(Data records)
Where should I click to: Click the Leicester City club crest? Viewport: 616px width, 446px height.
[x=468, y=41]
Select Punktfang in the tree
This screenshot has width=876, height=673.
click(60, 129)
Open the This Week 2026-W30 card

==

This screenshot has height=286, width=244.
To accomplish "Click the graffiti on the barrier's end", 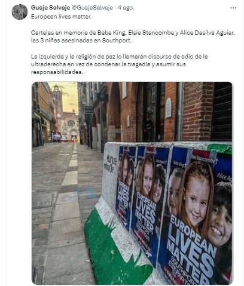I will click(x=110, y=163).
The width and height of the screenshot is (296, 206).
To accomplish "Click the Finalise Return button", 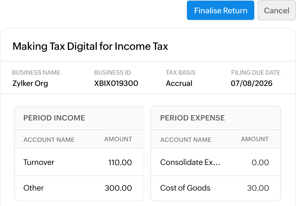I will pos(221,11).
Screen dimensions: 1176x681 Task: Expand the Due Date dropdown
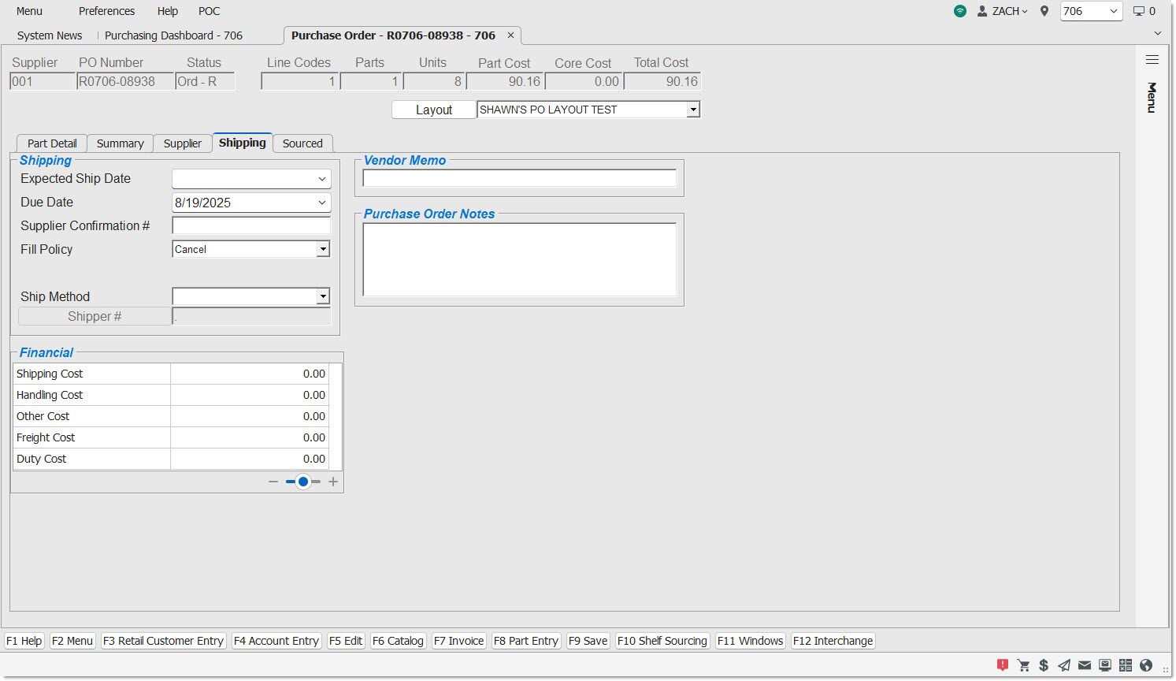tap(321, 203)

[Your instructions]:
Within the data above, the span starting at the line containing "Where should I" and ending at the line containing "Open the This Week 2026-W30 card" is to be retyped exactly, with no other lines.

[Problem solution]:
Where should I click to: Click the Leicester City club crest? Viewport: 616px width, 446px height.
[x=468, y=41]
Select Punktfang in the tree
This screenshot has width=876, height=673.
click(60, 129)
Open the This Week 2026-W30 card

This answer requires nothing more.